**TASK TO COMPLETE:** Word for word, output the data, with none of its pictures.
⁂
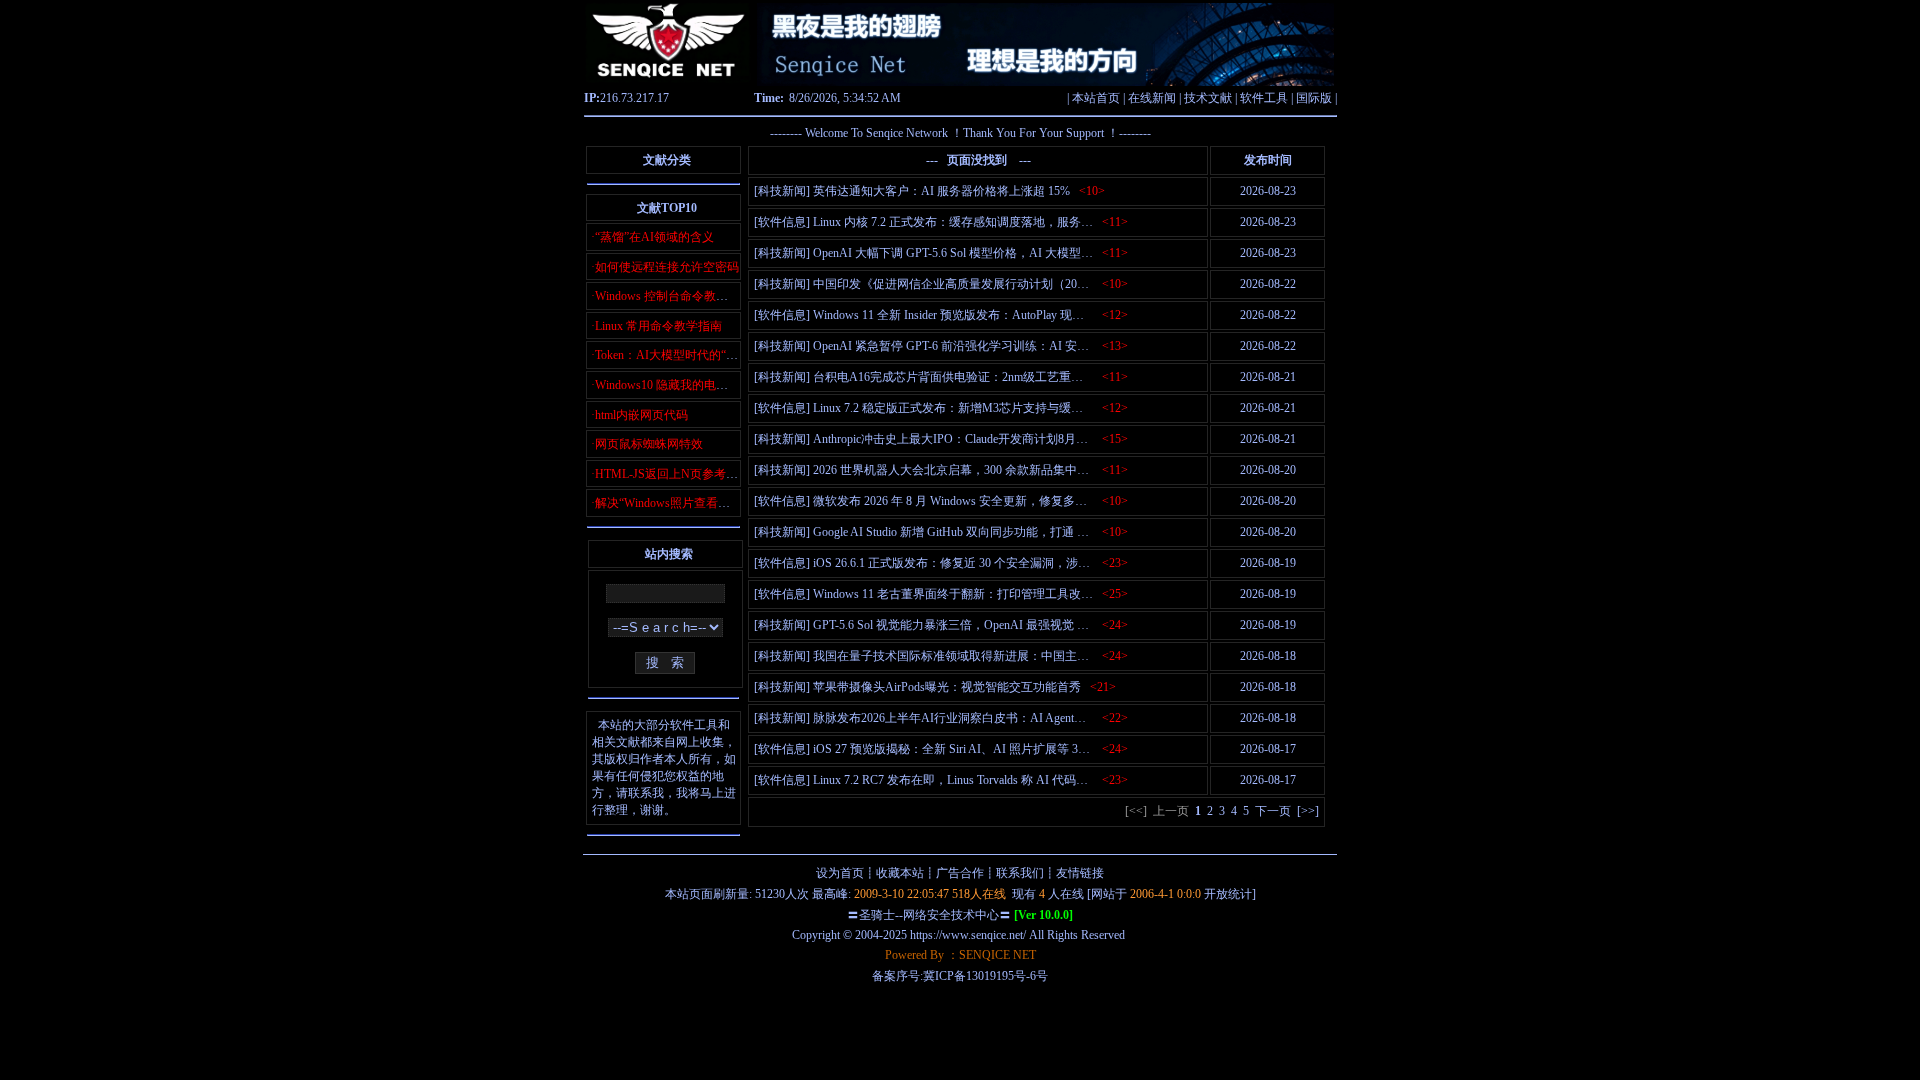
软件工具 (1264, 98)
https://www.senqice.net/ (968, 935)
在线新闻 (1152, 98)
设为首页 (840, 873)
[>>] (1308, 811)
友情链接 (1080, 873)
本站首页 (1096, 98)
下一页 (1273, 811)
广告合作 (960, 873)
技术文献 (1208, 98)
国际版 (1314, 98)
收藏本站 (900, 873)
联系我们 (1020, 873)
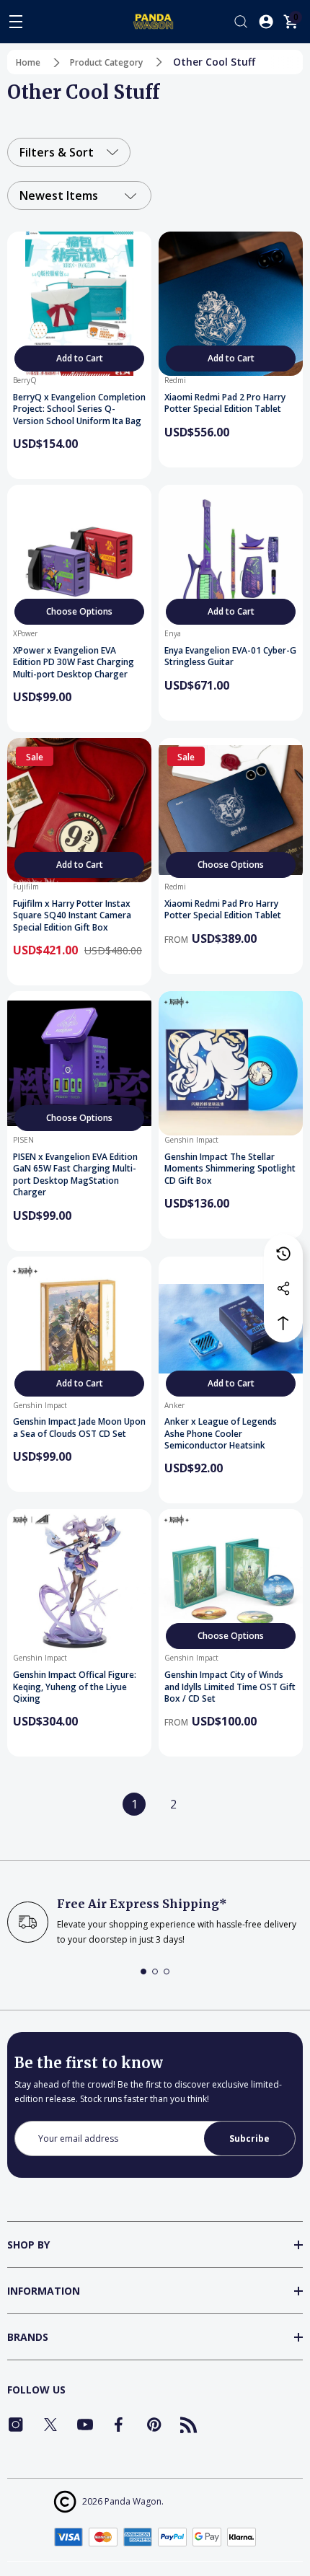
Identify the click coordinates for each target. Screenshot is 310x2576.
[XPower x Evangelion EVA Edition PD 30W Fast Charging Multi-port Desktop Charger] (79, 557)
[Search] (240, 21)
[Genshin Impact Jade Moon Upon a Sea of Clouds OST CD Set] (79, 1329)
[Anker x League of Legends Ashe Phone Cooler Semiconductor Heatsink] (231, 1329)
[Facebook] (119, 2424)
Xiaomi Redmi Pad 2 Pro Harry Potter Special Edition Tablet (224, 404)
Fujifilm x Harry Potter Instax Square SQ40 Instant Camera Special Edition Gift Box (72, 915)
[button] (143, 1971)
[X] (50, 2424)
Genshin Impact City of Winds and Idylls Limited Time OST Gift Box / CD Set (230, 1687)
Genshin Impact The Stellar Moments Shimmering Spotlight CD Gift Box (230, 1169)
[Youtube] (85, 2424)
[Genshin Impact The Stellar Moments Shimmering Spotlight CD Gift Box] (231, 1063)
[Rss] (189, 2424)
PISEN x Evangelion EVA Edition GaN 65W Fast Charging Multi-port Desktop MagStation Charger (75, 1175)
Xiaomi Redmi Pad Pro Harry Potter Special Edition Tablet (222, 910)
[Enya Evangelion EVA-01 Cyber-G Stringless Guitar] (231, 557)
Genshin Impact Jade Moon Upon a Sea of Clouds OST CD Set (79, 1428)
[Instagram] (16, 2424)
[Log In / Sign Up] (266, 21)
⁂
**FINISHED EXERCISE:**
软件工具 (1264, 98)
https://www.senqice.net/ (968, 935)
在线新闻 (1152, 98)
设为首页 (840, 873)
[>>] (1308, 811)
友情链接 (1080, 873)
本站首页 (1096, 98)
下一页 (1273, 811)
广告合作 (960, 873)
技术文献 (1208, 98)
国际版 (1314, 98)
收藏本站 (900, 873)
联系我们 (1020, 873)
Identify the click coordinates for each target. Screenshot is 310x2576.
[XPower x Evangelion EVA Edition PD 30W Fast Charging Multi-port Desktop Charger] (79, 557)
[Search] (240, 21)
[Genshin Impact Jade Moon Upon a Sea of Clouds OST CD Set] (79, 1329)
[Anker x League of Legends Ashe Phone Cooler Semiconductor Heatsink] (231, 1329)
[Facebook] (119, 2424)
Xiaomi Redmi Pad 2 Pro Harry Potter Special Edition Tablet (224, 404)
Fujifilm x Harry Potter Instax Square SQ40 Instant Camera Special Edition Gift Box (72, 915)
[button] (143, 1971)
[X] (50, 2424)
Genshin Impact City of Winds and Idylls Limited Time OST Gift Box / CD Set (230, 1687)
Genshin Impact The Stellar Moments Shimmering Spotlight CD Gift Box (230, 1169)
[Youtube] (85, 2424)
[Genshin Impact The Stellar Moments Shimmering Spotlight CD Gift Box] (231, 1063)
[Rss] (189, 2424)
PISEN x Evangelion EVA Edition GaN 65W Fast Charging Multi-port Desktop MagStation Charger (75, 1175)
Xiaomi Redmi Pad Pro Harry Potter Special Edition Tablet (222, 910)
[Enya Evangelion EVA-01 Cyber-G Stringless Guitar] (231, 557)
Genshin Impact Jade Moon Upon a Sea of Clouds OST CD Set (79, 1428)
[Instagram] (16, 2424)
[Log In / Sign Up] (266, 21)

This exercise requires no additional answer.